All students who learn another language outside of the classroom deserve the same credit.

(Rick Egan | The Salt Lake Tribune) Brigham Young University Graduates make their way to the Marriott Center for the 144th BYU Commencement, Thursday, April 25, 2019.

Utah universities and colleges must stop discriminating against their diverse students in favor of privileging Latter-day Saint students.

Recently, members of the Utah Republican State Central Committee passed a resolution saying critical race theory, “establishes the false premise that America has been and always will be a systemically racist nation.” What these legislators fail to acknowledge is that discrimination continues through complex religious and racial dynamics in Utah, with a key point of concern being Utah’s foreign language credit exam policies.

Multiple institutions in higher education across the state allow returned missionaries of The Church of Jesus Christ of Latter-day Saints to purchase up to 16 credit hours of college credit for speaking a foreign language, but prevent their diverse students from taking the same exam to qualify for language credit. Schools deny the privilege of purchasing language credit to students who grew up speaking a foreign language, whether as a heritage speaker or an international student. However, these universities deem outside knowledge of a foreign language from a religious background to be of acceptable academic merit.

These institutional practices and written policies perpetuate a system of discrimination based on race and ethnicity. While this issue seems to be a statewide concern, three universities in particular have published information regarding these exams online, in no unclear terms. Other universities, I have been told, follow similar practices that are not readily transparent.

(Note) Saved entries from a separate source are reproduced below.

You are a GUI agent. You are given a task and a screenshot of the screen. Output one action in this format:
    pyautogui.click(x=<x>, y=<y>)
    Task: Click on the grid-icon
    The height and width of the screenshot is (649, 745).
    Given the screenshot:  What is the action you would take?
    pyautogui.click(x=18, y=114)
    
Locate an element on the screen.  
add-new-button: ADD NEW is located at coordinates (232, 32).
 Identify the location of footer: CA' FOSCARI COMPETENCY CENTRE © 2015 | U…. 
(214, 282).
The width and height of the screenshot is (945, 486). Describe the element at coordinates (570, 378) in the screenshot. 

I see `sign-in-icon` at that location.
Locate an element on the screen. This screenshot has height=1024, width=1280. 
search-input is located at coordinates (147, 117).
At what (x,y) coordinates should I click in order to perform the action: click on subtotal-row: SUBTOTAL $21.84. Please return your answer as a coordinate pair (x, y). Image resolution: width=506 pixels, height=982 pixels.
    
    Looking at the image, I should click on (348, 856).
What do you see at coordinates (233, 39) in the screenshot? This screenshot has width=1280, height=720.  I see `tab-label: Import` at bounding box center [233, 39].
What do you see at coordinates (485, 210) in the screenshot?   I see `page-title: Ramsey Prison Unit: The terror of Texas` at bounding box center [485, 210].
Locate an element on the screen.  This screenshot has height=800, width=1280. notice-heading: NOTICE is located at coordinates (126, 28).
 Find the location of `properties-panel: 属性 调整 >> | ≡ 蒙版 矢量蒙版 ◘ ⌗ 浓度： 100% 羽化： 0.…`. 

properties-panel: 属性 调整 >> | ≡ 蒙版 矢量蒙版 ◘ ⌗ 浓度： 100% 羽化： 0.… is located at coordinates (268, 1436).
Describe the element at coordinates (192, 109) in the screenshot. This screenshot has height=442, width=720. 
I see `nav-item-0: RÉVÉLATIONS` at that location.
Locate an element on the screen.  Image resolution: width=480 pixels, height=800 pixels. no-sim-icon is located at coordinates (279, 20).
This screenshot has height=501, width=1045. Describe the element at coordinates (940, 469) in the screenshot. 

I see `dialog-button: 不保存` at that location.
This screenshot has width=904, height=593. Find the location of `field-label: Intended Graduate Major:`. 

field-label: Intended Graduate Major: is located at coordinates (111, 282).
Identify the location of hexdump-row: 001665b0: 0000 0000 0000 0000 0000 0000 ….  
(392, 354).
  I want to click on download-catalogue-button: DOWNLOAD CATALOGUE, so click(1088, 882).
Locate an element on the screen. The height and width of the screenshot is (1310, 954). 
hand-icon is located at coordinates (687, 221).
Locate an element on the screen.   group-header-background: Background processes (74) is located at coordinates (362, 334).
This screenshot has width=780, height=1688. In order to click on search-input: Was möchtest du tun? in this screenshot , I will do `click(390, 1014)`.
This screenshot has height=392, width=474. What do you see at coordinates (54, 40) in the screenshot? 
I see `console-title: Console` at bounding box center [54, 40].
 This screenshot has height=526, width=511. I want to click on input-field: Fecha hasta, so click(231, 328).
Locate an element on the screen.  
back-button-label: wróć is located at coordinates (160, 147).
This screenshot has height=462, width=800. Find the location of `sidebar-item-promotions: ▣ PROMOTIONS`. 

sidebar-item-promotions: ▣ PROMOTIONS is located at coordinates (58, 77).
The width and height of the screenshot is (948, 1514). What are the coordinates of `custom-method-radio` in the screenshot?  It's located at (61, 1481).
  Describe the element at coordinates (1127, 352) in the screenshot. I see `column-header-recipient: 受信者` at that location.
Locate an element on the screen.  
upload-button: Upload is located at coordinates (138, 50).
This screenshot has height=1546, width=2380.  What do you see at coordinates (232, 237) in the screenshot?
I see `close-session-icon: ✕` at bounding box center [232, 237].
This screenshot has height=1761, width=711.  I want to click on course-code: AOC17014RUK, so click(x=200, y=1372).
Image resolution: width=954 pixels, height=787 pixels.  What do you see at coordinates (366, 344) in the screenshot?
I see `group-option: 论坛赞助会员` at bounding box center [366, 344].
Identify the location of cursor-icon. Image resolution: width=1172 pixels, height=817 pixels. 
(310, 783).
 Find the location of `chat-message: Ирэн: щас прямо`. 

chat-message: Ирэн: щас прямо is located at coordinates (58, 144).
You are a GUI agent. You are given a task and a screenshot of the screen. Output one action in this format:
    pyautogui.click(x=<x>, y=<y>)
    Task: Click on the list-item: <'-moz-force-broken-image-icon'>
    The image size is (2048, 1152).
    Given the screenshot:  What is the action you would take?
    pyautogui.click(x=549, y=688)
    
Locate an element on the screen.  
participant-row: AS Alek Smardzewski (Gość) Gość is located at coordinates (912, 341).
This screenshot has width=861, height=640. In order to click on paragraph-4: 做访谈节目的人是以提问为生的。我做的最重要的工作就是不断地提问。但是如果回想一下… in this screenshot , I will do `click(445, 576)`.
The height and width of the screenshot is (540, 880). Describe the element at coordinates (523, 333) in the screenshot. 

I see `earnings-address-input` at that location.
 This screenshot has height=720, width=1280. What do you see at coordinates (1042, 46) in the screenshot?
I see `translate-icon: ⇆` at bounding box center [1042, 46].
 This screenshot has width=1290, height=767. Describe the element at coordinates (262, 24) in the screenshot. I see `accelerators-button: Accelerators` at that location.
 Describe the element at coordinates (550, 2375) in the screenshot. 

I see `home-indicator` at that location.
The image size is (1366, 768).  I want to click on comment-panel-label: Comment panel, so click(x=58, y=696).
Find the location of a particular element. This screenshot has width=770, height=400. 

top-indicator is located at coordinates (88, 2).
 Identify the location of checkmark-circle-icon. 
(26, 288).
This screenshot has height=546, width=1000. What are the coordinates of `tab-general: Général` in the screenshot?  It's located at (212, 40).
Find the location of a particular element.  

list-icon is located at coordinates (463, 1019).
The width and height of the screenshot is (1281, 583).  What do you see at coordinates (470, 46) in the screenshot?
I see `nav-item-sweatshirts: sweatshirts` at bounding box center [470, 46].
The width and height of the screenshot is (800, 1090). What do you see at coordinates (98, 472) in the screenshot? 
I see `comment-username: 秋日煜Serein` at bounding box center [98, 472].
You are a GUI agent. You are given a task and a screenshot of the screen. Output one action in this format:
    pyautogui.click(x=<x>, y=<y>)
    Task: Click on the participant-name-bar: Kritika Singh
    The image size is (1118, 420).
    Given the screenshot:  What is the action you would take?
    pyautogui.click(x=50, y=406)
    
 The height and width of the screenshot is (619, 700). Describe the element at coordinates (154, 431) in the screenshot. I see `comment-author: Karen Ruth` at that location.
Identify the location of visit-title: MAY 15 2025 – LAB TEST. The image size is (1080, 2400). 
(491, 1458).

The University of Utah states on its website “international students are not eligible to purchase credits in their native language.”

Much to the same affect, Utah Valley University Policy 522 states: “Students may not take 1000 or 2000 level language courses in their dominant language, nor may they receive credit for those courses through testing procedures.”

Likewise, Weber State University’s procedures for foreign language credit state “students may not earn lower-division foreign language credit for proficiency in their native language.”

Not only do these policies unfairly privilege LDS students, but they also exacerbate inequities that threaten access to scholarships and funding for minority students. Bolstered by up to 16 credits, many LDS returned missionaries gain easy access to merit-based scholarships, while diverse students are expected to attend college in their second language, and must learn a third language to qualify for the bachelor of arts distinction.

Latter-day Saints gain their foreign language from experiences outside the classroom, so why is the same impermissible for students who grow up speaking a foreign language?

As a leader for diversity and equity in higher education, President Astrid Tuminez has stated Utah’s universities need to better support Latino students. I believe that changing these policies at UVU, and encouraging her peers across the state to re-examine their institutional practices would be a great start.

Arthur Diaz

Arthur Diaz, Murray, is a recent Utah Valley University graduate, the 2021 Student Champion of Inclusion, and was recently featured by the Utah division of Multicultural Affairs as an emerging leader in Utah.